What is needed:
Show every line in the entries below that contains the word "should".

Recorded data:
╔══

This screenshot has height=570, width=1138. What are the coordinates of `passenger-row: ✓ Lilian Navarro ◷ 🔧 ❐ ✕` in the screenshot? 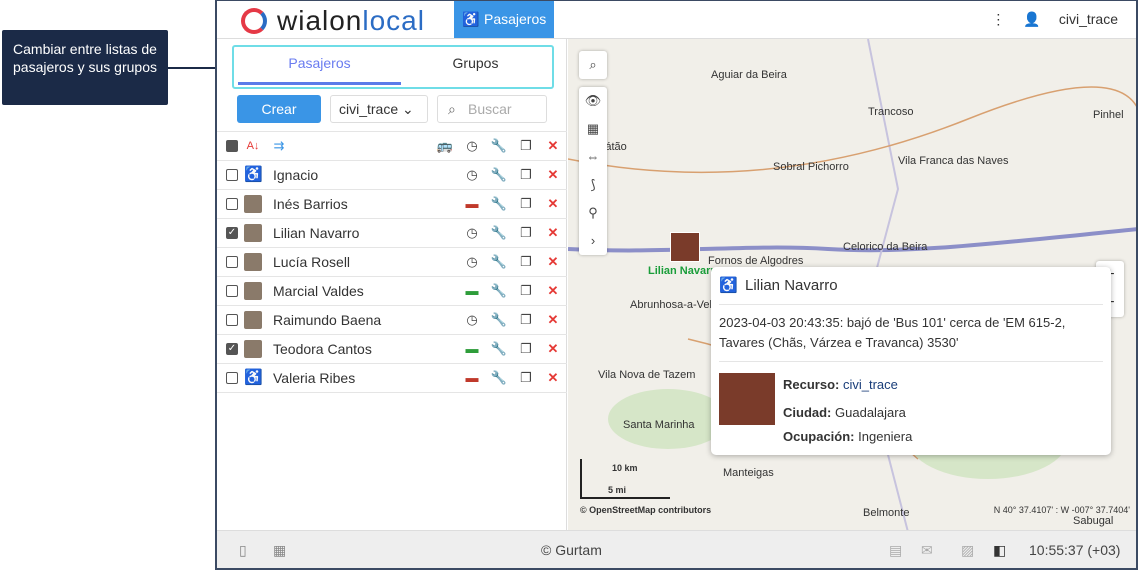 It's located at (392, 234).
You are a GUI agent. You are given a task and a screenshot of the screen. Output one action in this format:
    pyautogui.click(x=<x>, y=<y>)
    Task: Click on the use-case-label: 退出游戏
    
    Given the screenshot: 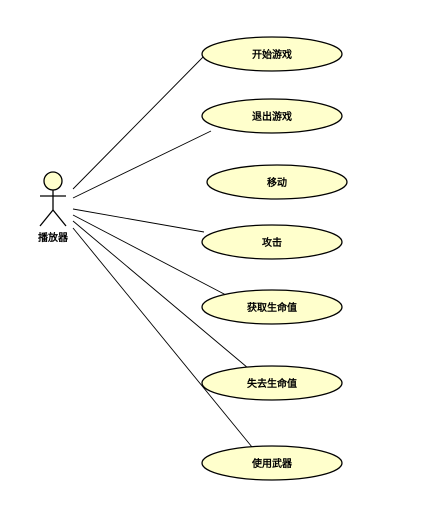 What is the action you would take?
    pyautogui.click(x=272, y=116)
    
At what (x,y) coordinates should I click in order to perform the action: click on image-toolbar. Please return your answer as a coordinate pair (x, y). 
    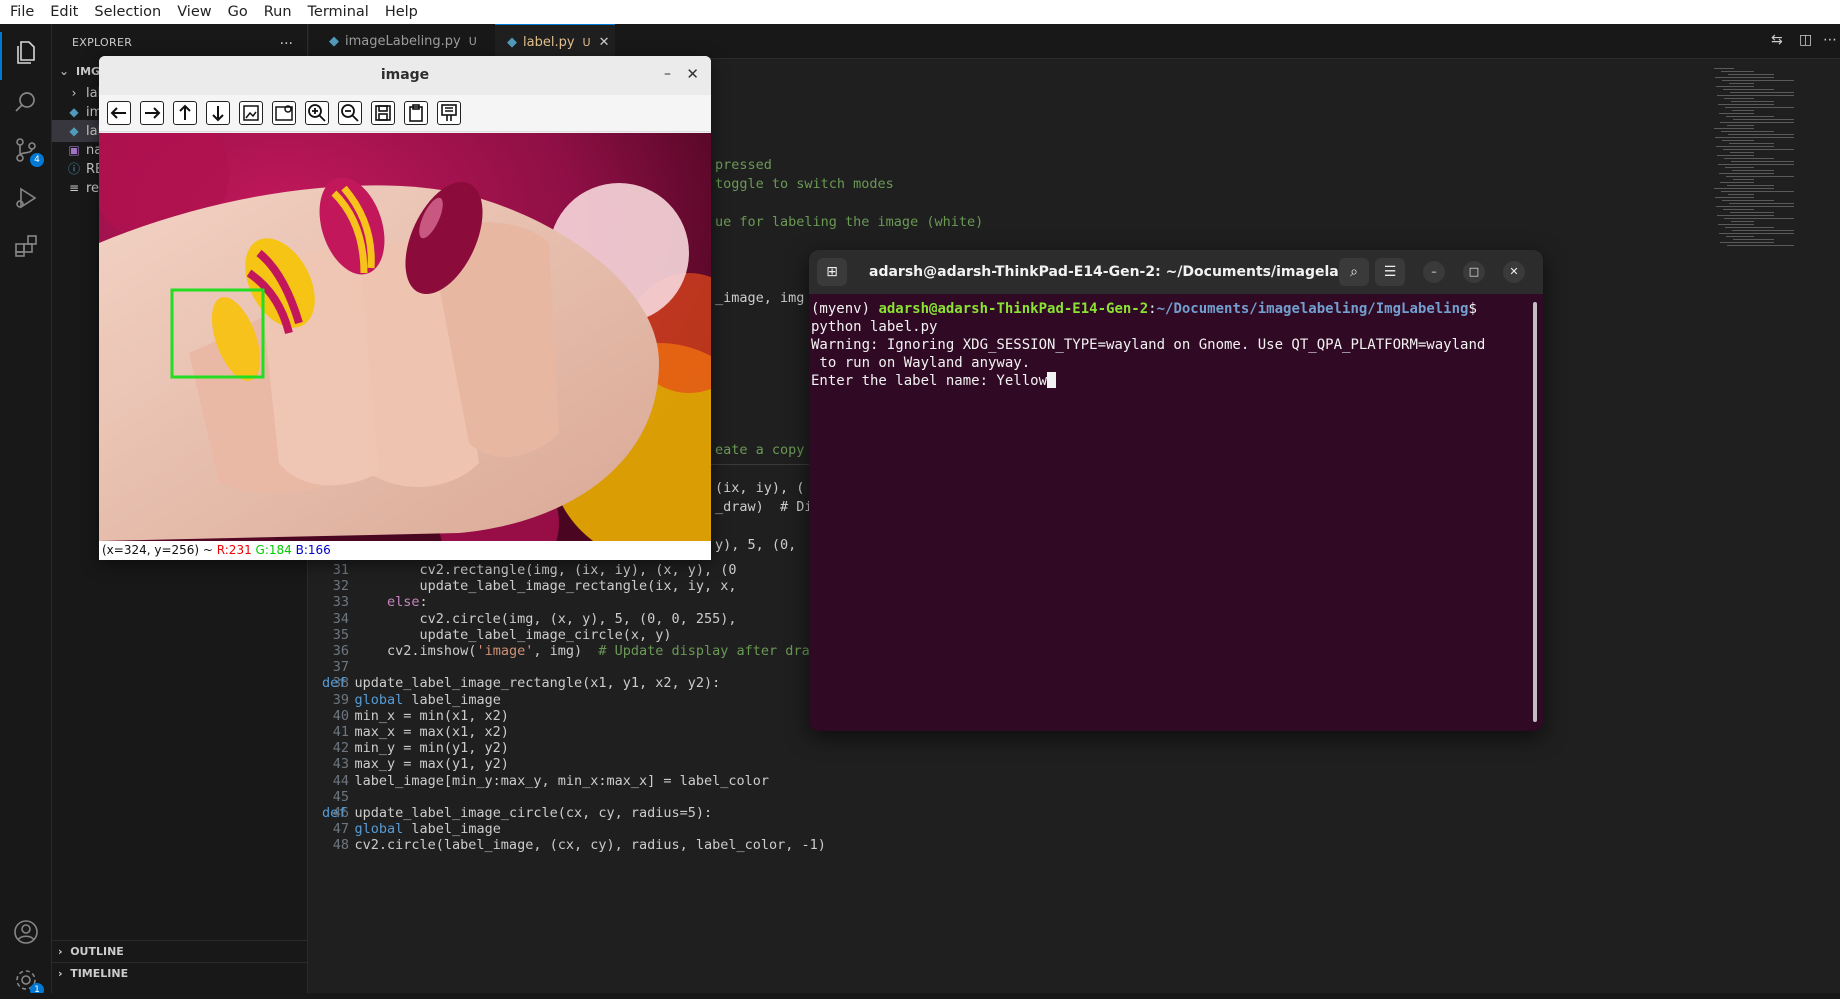
    Looking at the image, I should click on (405, 114).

╚══

Result of this exercise:
At what (x,y) coordinates should I click in order to perform the action: click on image-toolbar. Please return your answer as a coordinate pair (x, y). 
    Looking at the image, I should click on (405, 114).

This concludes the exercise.